_What to produce_:
From the line holding "You are a GUI" to the final line of the entries, set down each line exactly, including both, and nothing more.

(Dataset items)
=====
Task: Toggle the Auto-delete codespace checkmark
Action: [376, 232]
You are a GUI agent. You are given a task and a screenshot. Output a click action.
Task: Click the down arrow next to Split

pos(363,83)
=====
_Expected answer_:
You are a GUI agent. You are given a task and a screenshot. Output a click action.
Task: Click the down arrow next to Split

pos(363,83)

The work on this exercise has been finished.